只要这个方法返回的不是nil和self，整个消息发送的过程就会被重启，当然发送的对象会变成你返回的那个对象。否则，就会继续Normal Fowarding。
这里叫Fast，只是为了区别下一步的转发机制。因为这一步不会创建任何新的对象，但下一步转发会创建一个NSInvocation对象，所以相对更快点。

Normal forwarding
这一步是Runtime最后一次给你挽救的机会。首先它会发送-methodSignatureForSelector:消息获得函数的参数和返回值类型。如果-methodSignatureForSelector:返回nil，Runtime则会发出-doesNotRecognizeSelector:消息，程序这时也就挂掉了。如果返回了一个函数签名，Runtime就会创建一个NSInvocation对象并发送-forwardInvocation:消息给目标对象。

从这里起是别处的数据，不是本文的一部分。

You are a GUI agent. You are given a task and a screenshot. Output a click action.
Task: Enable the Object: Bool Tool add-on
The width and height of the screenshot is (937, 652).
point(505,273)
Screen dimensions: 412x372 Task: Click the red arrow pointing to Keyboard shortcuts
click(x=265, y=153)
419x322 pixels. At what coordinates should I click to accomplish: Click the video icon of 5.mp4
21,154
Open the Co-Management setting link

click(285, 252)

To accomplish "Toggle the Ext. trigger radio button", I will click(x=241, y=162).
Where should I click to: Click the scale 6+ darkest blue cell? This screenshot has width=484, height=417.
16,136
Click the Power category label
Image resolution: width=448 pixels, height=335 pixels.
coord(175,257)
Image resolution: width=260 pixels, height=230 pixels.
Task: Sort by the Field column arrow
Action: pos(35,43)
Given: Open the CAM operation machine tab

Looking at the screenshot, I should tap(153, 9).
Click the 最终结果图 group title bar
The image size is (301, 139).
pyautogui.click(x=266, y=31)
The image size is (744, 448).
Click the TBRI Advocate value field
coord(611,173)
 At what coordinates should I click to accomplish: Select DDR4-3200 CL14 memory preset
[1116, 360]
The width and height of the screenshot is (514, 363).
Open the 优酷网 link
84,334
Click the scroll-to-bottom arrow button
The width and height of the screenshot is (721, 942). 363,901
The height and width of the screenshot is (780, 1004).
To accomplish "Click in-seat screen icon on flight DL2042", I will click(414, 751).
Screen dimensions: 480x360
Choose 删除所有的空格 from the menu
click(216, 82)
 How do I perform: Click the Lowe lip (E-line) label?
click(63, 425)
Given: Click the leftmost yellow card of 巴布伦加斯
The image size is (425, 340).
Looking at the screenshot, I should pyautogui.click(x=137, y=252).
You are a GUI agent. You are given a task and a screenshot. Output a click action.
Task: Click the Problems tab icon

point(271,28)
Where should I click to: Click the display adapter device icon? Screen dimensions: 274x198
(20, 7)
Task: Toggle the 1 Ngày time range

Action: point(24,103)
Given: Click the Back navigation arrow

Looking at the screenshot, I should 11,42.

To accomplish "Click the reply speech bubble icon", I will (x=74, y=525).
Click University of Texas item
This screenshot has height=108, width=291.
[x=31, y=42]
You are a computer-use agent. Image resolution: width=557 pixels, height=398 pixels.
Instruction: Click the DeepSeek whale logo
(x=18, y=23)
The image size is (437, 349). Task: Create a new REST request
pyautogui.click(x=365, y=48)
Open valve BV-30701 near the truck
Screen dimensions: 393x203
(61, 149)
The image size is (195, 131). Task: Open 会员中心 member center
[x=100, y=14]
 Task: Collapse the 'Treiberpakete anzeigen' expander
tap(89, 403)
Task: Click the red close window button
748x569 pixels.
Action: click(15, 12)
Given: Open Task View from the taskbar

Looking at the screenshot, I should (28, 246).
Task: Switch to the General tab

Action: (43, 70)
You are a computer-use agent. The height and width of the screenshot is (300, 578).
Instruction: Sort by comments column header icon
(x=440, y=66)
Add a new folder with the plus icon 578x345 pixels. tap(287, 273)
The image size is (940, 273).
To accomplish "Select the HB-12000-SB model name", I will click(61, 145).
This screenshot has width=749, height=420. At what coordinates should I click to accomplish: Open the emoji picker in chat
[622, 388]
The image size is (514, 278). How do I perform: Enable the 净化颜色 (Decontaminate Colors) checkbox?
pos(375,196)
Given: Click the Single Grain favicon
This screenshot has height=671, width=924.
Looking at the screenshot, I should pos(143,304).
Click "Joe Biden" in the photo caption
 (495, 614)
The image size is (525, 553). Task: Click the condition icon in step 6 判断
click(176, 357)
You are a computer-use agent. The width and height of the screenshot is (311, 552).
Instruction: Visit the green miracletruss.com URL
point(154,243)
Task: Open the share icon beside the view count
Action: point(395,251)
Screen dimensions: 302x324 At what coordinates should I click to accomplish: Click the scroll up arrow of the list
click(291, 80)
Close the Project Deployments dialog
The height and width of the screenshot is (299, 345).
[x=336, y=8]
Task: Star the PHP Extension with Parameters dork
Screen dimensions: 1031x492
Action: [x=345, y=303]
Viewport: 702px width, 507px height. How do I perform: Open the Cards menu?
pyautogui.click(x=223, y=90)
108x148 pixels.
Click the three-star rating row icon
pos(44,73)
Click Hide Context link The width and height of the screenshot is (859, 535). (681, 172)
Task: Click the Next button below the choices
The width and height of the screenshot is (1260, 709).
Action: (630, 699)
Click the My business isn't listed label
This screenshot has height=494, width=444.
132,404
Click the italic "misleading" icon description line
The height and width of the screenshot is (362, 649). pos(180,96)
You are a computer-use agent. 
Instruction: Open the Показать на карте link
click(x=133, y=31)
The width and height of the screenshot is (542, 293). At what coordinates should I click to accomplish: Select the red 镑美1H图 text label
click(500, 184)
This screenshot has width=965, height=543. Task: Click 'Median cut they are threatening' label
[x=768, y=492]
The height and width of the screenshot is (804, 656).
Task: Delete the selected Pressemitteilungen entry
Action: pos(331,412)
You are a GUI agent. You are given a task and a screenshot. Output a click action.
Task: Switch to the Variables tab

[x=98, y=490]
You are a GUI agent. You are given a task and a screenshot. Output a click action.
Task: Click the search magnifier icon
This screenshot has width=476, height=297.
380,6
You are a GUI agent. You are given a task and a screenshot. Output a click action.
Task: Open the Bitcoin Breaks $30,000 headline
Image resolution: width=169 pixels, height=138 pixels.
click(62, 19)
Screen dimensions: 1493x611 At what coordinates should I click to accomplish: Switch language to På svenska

拦截调用的整个流程即 Objective-C 的消息转发机制。其具体流程如下图：

enter image description here

unrecognized selector sent to instance XXXXX crash 自修复技术实现

原理简单来说：

当调用该对象上某个方法,而该对象上没有实现这个方法的时候，
可以通过“消息转发”进行解决。

可以利用消息转发机制的三个步骤，选择哪一步去改造比较合适呢？

这里我们选择了第二步forwardingTargetForSelector。引用 《大白健康系统--iOS APP运行时Crash自动修复系统》 的分析：

resolveInstanceMethod 需要在类的本身上动态添加它本身不存在的方法，这些方法对于该类本身来说冗余的
forwardInvocation 可以通过 NSInvocation 的形式将消息转发给多个对象，但是其开销较大，需要创建新的 NSInvocation 对象，并且 forwardInvocation 的函数经常被使用者调用，来做多层消息转发选择机制，不适合多次重写
forwardingTargetForSelector 可以将消息转发给一个对象，开销较小，并且被重写的概率较低，适合重写
选择了 forwardingTargetForSelector 之后，可以将 NSObject 的该方法重写，做以下几步的处理：

具体如下：

hook forwardingTargetForSelector 方法
添加白名单，限制hook的范围，排除内部类，并自定义需要hook的类
创建桩类 ForwardingTarget
为桩类动态添加对应的selector的imp，指向一个函数，返回 NSNull 对象
将消息转移到该桩类对象 ForwardingTarget 上
将 hook 掉的 crash 信息进行上报，方便发现问题，后期修复掉。
添加白名单，避免出现hook内部方法以及不必要的对象。
内部对象的特征是都以 _ 开头。
其他需要限制的部分，经常会出现在组件化开发、SDK开发中，避免影响到其他模块的正常工作，可以用类的前缀做区分。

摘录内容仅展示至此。